You know how it feels to wear the France jersey. Do you think that means you experience the team’s successes in a different way to the fans in the street? Not really. I understand the sacrifices and the work that goes into it, but there’s sport and then there’s football. They’re two different worlds. Football’s a different thing entirely. Winning the World Cup is huge. More people play football than any other sport in the world and the standard is so high. It’s so hard to win a trophy in football. It’s difficult for me to imagine being in their place so I just follow it like any other fan. I’m not an expert on it. Compared to what I do, team sports are on another dimension.

What are your first football memories? I was between eight and 13. I played football for a long time and I loved it. I got to the stage, though, where I had to make a choice. I was playing too much sport. And I choose karate because the whole family did it, which made it a stronger connection. It was tough to give up, though.

Who’s your favourite team? I’m a big France fan but I don’t really support a club. There wasn’t a big club that appealed to me where I lived, in my region. For the last few years, though, I’ve been cheering on Real Madrid because of Cristiano Ronaldo.
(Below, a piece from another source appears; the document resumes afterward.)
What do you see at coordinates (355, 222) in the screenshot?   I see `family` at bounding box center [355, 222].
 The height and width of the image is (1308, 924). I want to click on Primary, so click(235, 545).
The best player of the year will be announced at The Best FIFA Football Awards in a few weeks. Who’s your favourite for it? The man who’s always at the top: Cristiano Ronaldo. He’s always maintained his standards wherever he’s played, all the way through his career. I don’t think he’ll win it this year, but I hope he does. You look at his career, how professional he is, and his lifestyle, and you can see that he’s a real sportsman, a true champion. I’m not in his league. I’m not a model athlete. I train hard, that’s for sure, and I’ve got the drive, but when it comes to lifestyle I’m not exactly an example to follow (laughs). But everyone’s different. I don’t think it would work for me, but it does for some. He’s just an out-and-out champion.